Part of the allure of Yorkshire’s coast is its diversity. “You’ve got the cliffs and the bird life at Bempton where you can see the puffins and the gannets, and as you head further south the cliffs disappear and eventually you end up heading down towards Spurn Head, which is very flat and intriguing for all sorts of different reasons,” he says. “If you go to the cliffs near Bridlington in the middle of the birding season the bombardment of the senses, the sights and the sounds and smells are quite amazing.”

St Ives, in Cornwall. (Getty Images).

It’s this variety that characterises the whole of the UK coastline. “You have this divide between the urban and the rural, but I found that everywhere has its own unique appeal. Some places aren’t for everybody, there are some people who might not want to go to Skegness or Blackpool, and there are others for whom a walk to the end of Spurn Head isn’t for them. But going to these different places I managed to see the attraction in all of them, whether it was natural features like the caves and arches, or the cheesy side of our holiday resorts.”

Though our seaside towns are dripping in nostalgia, they can also be places struggling to tackle decline and deprivation. Peter, though, encourages us to look at them differently. “I used to live in Morecambe and when I was there in the mid-1990s it was really quite grim, but there’s been a lot of money spent on it since.

“You go to places like Brighton, Blackpool and Morecambe and you can see they’ve had money spent on them. They have public sculptures and new walkways on the promenade and they can look really attractive. The problem is if you scratch beneath the surface a bit then there is still deprivation in a lot of these places.

“Many coastal towns and resorts suffered in the 1980s when more families started travelling abroad for their summer holidays. They took a nosedive and have been gradually clawing their way back ever since, and some places have done that and are doing really well, and others are finding it more difficult.”
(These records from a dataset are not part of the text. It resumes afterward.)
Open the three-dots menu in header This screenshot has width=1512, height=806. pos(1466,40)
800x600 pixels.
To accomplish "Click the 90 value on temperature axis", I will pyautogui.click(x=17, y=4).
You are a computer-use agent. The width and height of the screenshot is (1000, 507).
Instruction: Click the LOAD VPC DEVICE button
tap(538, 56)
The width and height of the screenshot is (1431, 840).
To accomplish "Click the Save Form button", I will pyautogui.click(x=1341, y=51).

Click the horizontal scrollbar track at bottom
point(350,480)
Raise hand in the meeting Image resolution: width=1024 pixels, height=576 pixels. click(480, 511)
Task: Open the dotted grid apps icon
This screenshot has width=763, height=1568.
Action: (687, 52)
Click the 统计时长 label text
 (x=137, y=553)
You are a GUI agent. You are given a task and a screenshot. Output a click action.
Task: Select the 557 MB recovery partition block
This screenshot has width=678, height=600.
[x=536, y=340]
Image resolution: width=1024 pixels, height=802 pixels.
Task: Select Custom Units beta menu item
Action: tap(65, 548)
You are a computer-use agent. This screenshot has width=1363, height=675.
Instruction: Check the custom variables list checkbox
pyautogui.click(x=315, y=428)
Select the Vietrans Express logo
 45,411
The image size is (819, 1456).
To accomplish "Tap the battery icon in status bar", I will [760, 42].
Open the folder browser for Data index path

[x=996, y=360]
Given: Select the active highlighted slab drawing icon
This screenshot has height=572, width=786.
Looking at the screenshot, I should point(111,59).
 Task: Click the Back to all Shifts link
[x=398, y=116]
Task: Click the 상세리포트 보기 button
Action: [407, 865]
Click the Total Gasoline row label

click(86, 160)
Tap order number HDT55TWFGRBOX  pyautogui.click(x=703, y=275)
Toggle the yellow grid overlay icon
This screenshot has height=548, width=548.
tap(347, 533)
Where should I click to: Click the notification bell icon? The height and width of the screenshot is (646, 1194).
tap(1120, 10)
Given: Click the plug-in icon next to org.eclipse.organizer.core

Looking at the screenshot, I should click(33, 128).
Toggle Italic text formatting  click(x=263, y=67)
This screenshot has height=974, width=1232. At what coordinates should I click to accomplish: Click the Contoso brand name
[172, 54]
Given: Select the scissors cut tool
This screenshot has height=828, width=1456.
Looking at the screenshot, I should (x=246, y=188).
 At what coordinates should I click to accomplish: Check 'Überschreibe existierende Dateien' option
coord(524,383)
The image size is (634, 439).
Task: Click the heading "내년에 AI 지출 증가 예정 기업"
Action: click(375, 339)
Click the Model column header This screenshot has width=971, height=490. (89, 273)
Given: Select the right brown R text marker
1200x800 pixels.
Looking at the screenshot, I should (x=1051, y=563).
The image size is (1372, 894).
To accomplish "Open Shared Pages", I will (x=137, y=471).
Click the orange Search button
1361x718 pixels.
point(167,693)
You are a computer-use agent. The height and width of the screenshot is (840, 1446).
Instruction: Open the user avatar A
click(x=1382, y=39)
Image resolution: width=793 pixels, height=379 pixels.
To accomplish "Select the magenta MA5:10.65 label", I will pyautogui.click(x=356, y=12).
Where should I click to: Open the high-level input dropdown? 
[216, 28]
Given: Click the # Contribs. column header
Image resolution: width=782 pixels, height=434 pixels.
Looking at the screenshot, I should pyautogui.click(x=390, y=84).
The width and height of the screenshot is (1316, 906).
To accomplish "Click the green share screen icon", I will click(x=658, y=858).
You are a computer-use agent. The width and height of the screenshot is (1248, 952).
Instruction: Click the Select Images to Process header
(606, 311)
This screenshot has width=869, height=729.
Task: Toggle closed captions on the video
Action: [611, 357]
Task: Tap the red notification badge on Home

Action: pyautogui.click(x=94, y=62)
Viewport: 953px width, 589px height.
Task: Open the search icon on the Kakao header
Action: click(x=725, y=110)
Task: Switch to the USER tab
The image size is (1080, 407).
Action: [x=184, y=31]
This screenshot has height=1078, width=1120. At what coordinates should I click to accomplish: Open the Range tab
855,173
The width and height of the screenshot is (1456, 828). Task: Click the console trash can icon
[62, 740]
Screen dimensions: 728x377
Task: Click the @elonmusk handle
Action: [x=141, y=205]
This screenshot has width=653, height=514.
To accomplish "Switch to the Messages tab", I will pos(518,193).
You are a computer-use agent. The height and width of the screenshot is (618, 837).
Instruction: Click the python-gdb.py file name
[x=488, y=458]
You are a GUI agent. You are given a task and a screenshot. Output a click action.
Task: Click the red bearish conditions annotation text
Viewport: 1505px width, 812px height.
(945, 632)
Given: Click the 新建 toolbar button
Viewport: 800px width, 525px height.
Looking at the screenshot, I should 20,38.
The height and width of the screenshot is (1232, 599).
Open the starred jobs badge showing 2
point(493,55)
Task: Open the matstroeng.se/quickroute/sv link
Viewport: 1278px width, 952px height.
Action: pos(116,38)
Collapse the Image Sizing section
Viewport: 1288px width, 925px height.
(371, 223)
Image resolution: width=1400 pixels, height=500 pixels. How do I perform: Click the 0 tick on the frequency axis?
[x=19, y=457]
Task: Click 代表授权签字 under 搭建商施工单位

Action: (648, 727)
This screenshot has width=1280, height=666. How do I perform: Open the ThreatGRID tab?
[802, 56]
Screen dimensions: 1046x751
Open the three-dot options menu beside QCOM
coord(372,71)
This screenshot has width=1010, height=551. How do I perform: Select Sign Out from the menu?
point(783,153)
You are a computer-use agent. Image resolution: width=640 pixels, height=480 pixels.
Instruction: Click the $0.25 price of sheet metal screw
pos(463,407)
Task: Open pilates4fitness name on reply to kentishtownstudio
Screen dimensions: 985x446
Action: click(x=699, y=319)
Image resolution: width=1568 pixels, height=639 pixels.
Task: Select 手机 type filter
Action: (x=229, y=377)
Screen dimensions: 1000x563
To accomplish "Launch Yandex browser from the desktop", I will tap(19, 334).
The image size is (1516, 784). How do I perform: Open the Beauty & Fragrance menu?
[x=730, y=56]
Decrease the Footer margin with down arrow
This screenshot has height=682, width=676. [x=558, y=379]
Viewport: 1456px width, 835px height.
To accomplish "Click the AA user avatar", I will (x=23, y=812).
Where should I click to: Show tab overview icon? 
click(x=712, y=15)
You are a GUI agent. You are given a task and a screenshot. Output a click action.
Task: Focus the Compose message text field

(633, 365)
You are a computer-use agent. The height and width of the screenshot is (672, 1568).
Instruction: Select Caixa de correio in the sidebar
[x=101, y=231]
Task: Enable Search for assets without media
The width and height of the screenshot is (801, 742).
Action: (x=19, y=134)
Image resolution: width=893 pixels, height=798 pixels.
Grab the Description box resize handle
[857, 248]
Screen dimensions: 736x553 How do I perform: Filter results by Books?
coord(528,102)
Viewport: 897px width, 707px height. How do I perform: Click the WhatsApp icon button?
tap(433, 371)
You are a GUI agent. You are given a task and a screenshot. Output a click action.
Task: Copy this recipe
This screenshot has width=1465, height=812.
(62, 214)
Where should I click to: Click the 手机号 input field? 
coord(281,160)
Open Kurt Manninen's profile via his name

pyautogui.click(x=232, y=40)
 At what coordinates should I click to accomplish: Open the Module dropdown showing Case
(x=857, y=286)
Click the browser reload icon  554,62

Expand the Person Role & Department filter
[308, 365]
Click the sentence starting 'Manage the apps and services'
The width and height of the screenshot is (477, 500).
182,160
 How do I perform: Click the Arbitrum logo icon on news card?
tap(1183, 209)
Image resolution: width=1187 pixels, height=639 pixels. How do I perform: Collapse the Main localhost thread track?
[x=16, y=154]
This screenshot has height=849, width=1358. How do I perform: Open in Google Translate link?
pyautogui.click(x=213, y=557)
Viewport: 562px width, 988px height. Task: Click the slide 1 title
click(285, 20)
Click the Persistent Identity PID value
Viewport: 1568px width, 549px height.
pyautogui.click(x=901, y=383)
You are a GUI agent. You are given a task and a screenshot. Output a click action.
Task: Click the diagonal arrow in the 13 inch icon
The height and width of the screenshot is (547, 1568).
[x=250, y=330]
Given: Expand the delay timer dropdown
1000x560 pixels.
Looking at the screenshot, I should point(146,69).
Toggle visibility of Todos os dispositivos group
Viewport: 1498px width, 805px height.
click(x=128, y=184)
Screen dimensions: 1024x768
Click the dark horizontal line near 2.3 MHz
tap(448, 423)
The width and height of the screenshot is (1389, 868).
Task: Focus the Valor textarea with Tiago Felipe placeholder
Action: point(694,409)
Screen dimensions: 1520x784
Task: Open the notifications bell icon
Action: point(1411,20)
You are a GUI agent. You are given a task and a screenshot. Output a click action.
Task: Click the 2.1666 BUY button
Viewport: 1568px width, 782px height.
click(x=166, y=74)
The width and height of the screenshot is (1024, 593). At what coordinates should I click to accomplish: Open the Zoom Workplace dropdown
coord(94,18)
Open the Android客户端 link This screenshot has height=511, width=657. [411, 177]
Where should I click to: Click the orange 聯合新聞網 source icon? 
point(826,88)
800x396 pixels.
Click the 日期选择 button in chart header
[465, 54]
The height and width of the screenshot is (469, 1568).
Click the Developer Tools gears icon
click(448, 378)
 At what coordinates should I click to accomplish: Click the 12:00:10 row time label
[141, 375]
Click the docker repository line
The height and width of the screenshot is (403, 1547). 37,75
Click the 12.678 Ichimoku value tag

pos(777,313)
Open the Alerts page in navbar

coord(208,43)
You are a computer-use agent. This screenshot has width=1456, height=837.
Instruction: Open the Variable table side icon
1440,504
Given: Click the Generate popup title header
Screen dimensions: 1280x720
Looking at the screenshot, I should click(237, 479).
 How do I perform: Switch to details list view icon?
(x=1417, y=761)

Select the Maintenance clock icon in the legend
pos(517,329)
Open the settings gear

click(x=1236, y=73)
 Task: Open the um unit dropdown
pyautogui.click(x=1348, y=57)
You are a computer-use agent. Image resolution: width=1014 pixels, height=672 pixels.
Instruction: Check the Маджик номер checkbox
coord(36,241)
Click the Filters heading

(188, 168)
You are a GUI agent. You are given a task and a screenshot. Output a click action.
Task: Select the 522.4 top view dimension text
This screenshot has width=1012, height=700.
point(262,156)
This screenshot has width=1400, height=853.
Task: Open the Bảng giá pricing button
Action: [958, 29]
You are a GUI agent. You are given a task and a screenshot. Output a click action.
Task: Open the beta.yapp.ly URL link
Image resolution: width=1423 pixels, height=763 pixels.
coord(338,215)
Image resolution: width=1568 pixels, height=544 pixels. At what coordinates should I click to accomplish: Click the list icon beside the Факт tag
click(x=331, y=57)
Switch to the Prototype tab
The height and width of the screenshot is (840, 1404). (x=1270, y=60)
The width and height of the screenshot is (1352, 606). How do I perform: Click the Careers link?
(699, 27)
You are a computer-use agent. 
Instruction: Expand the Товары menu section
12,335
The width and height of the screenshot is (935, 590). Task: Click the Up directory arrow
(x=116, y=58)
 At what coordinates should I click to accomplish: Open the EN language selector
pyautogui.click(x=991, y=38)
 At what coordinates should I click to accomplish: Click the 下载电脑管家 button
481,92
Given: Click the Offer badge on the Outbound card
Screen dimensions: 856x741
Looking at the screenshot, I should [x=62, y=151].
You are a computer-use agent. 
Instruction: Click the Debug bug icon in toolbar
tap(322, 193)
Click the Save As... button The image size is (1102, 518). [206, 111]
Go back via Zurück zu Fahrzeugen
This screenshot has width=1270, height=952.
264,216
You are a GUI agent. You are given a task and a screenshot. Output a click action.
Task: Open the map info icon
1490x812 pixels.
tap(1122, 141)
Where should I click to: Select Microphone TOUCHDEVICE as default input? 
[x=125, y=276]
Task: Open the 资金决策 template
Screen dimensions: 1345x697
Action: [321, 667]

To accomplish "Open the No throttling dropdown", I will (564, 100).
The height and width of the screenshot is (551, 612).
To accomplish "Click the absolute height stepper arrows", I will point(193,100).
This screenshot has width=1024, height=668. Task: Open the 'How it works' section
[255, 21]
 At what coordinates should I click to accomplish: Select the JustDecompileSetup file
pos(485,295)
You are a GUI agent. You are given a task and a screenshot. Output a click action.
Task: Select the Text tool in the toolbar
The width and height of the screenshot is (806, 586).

Llandudno in North Wales is among the places he visited. “It’s got a lot of history and it’s had a bit of money spent on it. Yes, it’s a bit cheesy but my kids loved going on the amusements there and playing the two penny slot machines. It’s a simple indulgence that should be part of everyone’s childhood.”

Which brings us back to the seaside being inextricably linked to our own memories of family trips to the seaside. “One of the most interesting things I did was revisiting places I went to as a child and seeing them again and taking my own kids there. When I was a kid we went to Cornwall every year up until I was about 14, and from that point up until having my own children I’d never been back.

“So when they were about four or five we went down there and we’ve been back every year since, because there’s that sense of wanting to pass these memories on to them, but also reconnecting with these fabulous places that are an intrinsic part of our childhoods.”

It’s perhaps unfortunate timing to have published a book exalting the wonders of all these places when we can’t explore them, but Peter hopes people find succour from it.

“We’re living in very uncertain and strange times and the irony of this book at the minute is people are being told not to visit the coast and stay away from the beaches.

“But when we’re allowed out again at some point, I think there will be a sense of relief and people will be pleased to spend some time on the British coastline and I think we may see a bit of a renaissance,” he says.

“We can’t go to these places right now, but perhaps this is an opportunity to do virtual visits and maybe plan some future journeys around the British coastline because there are so many amazing places to see.”

Around the Coast in 80 Days by Peter Naldrett is published by Bloomsbury (Paperback: £16.99, ebook: £16.30).